Return exactly the lines from the one containing "You are a GUI" through the last line of the records below, both included, and leave out any pictures.

Stored records:

──────

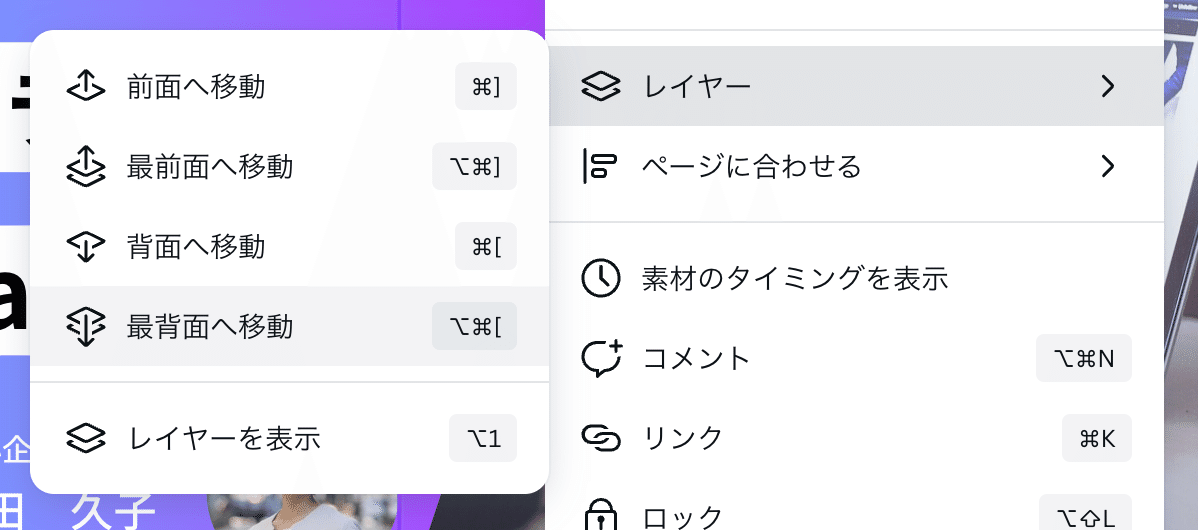Choose 前面へ移動 from the layer submenu
1198x530 pixels.
click(x=290, y=86)
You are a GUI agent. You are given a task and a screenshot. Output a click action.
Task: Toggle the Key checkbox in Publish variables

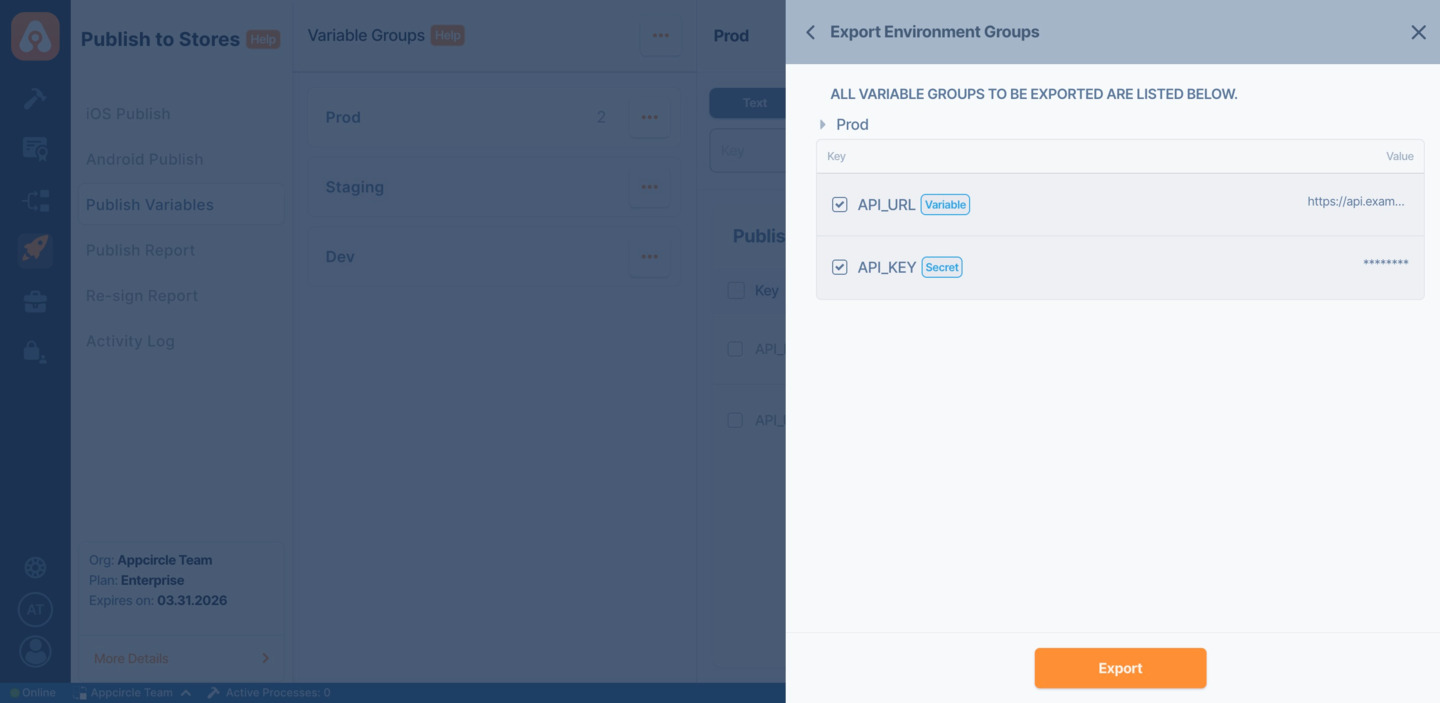pos(736,290)
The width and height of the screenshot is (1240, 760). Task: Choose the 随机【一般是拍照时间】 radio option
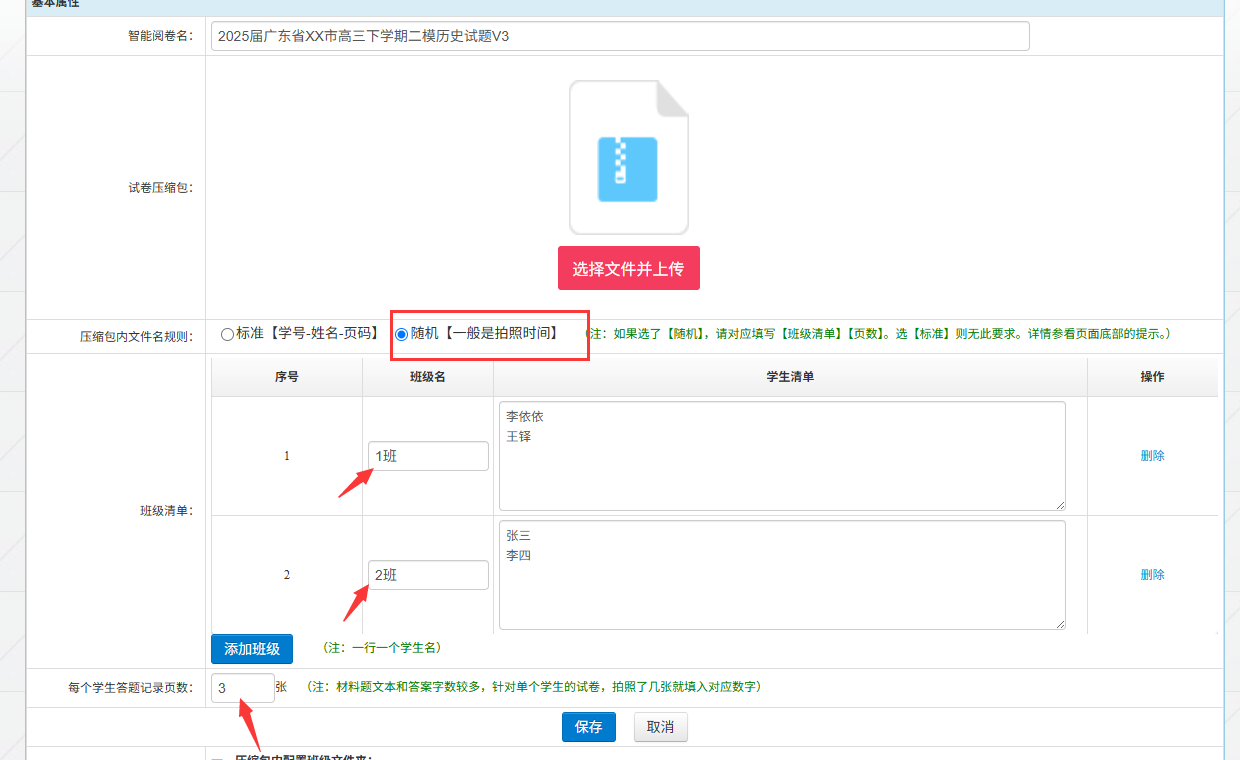(402, 334)

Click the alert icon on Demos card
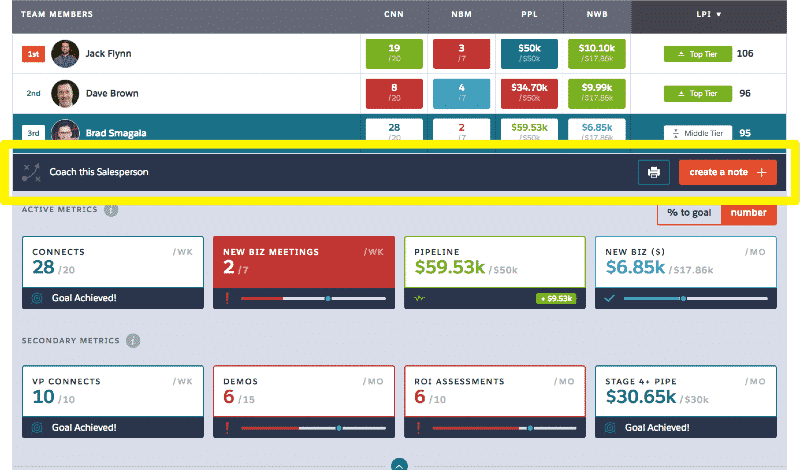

──────

• Written response
You are a GUI agent. You are given a task and a screenshot. Output a click action.
Task: Toggle the Key checkbox in Publish variables

pos(736,290)
The width and height of the screenshot is (1240, 760). Task: Choose the 随机【一般是拍照时间】 radio option
(402, 334)

Click the alert icon on Demos card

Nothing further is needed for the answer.